▶ **Input**
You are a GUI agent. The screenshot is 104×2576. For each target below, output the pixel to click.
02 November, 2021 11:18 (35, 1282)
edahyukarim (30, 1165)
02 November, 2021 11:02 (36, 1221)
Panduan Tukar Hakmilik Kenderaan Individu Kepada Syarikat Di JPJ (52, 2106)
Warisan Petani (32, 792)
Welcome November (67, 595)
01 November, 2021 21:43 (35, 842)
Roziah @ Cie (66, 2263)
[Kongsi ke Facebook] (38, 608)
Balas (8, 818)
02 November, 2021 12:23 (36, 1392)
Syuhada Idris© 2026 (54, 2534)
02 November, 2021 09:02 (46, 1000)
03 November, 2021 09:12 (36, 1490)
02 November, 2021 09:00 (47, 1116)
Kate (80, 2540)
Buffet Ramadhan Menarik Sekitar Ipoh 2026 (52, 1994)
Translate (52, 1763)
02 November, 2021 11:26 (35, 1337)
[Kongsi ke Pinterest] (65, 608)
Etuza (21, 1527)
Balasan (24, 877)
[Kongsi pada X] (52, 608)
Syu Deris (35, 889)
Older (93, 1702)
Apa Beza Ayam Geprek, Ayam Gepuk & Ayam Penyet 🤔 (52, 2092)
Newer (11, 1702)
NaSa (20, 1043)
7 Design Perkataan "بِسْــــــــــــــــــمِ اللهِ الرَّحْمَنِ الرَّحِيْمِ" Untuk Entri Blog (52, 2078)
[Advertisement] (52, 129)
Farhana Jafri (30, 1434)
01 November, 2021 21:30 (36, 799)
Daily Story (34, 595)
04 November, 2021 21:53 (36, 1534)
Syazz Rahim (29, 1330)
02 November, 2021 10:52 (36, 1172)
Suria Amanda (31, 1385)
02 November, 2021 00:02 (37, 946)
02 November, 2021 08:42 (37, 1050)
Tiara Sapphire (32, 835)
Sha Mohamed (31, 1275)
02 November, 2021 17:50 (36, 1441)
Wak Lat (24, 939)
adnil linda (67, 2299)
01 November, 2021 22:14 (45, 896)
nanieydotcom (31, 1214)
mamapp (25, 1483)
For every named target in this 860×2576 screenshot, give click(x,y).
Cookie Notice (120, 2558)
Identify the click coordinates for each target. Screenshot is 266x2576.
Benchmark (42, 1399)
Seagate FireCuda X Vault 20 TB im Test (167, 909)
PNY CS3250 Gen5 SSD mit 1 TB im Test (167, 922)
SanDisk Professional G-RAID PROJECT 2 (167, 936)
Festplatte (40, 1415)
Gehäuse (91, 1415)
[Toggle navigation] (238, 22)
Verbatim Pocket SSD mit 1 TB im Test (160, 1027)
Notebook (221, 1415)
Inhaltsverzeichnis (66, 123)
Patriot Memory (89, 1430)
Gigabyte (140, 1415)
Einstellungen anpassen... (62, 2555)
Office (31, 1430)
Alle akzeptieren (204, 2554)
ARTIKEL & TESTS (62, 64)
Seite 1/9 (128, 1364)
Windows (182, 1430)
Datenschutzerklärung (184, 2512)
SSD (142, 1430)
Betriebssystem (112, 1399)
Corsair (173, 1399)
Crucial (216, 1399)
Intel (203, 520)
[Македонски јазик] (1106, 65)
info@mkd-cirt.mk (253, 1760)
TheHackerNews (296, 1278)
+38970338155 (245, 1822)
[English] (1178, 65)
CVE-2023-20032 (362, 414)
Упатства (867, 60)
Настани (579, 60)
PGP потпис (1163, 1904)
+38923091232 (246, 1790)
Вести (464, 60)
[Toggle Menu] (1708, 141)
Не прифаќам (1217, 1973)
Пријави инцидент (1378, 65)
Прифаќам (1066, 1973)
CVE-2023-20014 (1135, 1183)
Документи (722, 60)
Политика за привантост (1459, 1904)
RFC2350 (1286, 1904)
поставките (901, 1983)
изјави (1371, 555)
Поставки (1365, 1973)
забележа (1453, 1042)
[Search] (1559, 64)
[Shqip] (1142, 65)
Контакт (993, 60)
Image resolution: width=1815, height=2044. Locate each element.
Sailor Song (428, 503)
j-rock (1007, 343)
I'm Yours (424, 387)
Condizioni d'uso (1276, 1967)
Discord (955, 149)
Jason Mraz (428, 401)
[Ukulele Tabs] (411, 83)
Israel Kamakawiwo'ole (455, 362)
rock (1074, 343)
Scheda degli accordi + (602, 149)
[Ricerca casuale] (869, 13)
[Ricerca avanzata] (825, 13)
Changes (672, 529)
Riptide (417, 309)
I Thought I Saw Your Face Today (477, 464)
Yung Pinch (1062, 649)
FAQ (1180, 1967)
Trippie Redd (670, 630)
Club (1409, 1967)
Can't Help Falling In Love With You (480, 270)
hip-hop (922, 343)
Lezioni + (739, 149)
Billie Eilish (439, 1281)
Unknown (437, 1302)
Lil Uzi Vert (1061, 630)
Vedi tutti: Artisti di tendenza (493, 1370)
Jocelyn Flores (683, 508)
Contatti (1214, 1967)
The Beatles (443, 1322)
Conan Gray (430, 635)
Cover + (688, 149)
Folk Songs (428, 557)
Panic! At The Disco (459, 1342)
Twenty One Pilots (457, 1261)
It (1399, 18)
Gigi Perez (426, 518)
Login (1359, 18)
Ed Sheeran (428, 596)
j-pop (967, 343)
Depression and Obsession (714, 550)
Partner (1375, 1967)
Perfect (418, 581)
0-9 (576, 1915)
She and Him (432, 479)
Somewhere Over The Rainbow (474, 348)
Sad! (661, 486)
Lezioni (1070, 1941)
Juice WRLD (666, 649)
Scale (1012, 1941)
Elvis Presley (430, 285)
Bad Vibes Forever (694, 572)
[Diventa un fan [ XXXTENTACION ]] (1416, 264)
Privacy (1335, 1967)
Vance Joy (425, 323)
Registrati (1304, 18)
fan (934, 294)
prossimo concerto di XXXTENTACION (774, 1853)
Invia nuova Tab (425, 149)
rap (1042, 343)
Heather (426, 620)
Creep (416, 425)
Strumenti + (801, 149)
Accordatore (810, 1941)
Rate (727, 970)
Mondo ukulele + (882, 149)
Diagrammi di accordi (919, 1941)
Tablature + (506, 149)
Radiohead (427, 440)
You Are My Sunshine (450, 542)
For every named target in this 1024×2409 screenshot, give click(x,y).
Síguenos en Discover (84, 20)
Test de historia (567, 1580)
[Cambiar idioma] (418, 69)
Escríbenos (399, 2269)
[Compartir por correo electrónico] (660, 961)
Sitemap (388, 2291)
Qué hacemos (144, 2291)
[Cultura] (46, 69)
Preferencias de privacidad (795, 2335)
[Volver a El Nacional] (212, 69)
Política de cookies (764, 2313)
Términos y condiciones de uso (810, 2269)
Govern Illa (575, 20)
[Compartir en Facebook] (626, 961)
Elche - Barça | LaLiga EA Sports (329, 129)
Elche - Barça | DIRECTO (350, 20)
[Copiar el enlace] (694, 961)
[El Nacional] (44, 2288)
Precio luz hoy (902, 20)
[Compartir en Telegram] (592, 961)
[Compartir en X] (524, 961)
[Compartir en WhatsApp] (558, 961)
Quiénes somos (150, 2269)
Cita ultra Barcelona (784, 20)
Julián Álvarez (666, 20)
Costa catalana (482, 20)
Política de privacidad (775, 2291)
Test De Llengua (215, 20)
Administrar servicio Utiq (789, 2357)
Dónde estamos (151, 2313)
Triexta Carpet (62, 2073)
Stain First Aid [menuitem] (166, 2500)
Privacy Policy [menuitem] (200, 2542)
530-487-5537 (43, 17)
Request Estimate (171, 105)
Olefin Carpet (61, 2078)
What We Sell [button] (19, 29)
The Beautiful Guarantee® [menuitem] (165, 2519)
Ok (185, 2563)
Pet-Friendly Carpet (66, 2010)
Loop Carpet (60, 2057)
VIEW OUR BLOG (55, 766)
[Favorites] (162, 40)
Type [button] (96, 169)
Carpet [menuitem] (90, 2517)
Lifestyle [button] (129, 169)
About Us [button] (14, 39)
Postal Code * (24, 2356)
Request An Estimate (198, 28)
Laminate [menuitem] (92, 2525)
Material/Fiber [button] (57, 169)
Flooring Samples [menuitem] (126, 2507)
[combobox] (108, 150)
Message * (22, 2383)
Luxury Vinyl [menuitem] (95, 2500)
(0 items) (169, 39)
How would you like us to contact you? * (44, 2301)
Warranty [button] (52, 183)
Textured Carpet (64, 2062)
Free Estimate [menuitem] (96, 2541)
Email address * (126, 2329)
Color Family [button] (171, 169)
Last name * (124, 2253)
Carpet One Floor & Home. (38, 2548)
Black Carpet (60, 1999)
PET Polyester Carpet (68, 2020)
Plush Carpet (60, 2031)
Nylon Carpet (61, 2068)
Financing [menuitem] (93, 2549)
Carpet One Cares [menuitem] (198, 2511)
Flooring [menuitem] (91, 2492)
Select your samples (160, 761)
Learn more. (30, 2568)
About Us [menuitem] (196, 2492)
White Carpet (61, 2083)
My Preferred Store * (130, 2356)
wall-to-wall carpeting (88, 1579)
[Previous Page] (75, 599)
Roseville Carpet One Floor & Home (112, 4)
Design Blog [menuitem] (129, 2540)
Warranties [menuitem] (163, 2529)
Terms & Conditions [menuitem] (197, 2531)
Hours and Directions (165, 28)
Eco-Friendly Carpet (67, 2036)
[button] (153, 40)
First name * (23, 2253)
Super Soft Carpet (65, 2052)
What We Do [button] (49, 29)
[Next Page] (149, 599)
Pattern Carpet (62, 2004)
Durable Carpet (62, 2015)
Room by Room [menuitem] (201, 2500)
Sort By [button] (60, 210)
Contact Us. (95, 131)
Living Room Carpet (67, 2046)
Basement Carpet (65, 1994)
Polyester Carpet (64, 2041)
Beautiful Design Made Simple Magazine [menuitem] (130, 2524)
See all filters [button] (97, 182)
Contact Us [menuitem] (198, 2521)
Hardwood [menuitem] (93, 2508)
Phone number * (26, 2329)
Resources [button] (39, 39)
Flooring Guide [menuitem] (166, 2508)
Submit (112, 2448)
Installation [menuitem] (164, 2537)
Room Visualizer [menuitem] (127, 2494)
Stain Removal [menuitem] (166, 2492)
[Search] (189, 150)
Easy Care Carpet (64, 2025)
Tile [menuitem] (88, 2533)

▶ **What is needed**
Output only the lines from the line that contains "White Carpet (61, 2083)" through the end of the entries, both included, exactly as they appear.

▶ **Output for this task**
White Carpet (61, 2083)
My Preferred Store * (130, 2356)
wall-to-wall carpeting (88, 1579)
[Previous Page] (75, 599)
Roseville Carpet One Floor & Home (112, 4)
Design Blog [menuitem] (129, 2540)
Warranties [menuitem] (163, 2529)
Terms & Conditions [menuitem] (197, 2531)
Hours and Directions (165, 28)
Eco-Friendly Carpet (67, 2036)
[button] (153, 40)
First name * (23, 2253)
Super Soft Carpet (65, 2052)
What We Do [button] (49, 29)
[Next Page] (149, 599)
Pattern Carpet (62, 2004)
Durable Carpet (62, 2015)
Room by Room [menuitem] (201, 2500)
Sort By [button] (60, 210)
Contact Us. (95, 131)
Living Room Carpet (67, 2046)
Basement Carpet (65, 1994)
Polyester Carpet (64, 2041)
Beautiful Design Made Simple Magazine [menuitem] (130, 2524)
See all filters [button] (97, 182)
Contact Us [menuitem] (198, 2521)
Hardwood [menuitem] (93, 2508)
Phone number * (26, 2329)
Resources [button] (39, 39)
Flooring Guide [menuitem] (166, 2508)
Submit (112, 2448)
Installation [menuitem] (164, 2537)
Room Visualizer [menuitem] (127, 2494)
Stain Removal [menuitem] (166, 2492)
[Search] (189, 150)
Easy Care Carpet (64, 2025)
Tile [menuitem] (88, 2533)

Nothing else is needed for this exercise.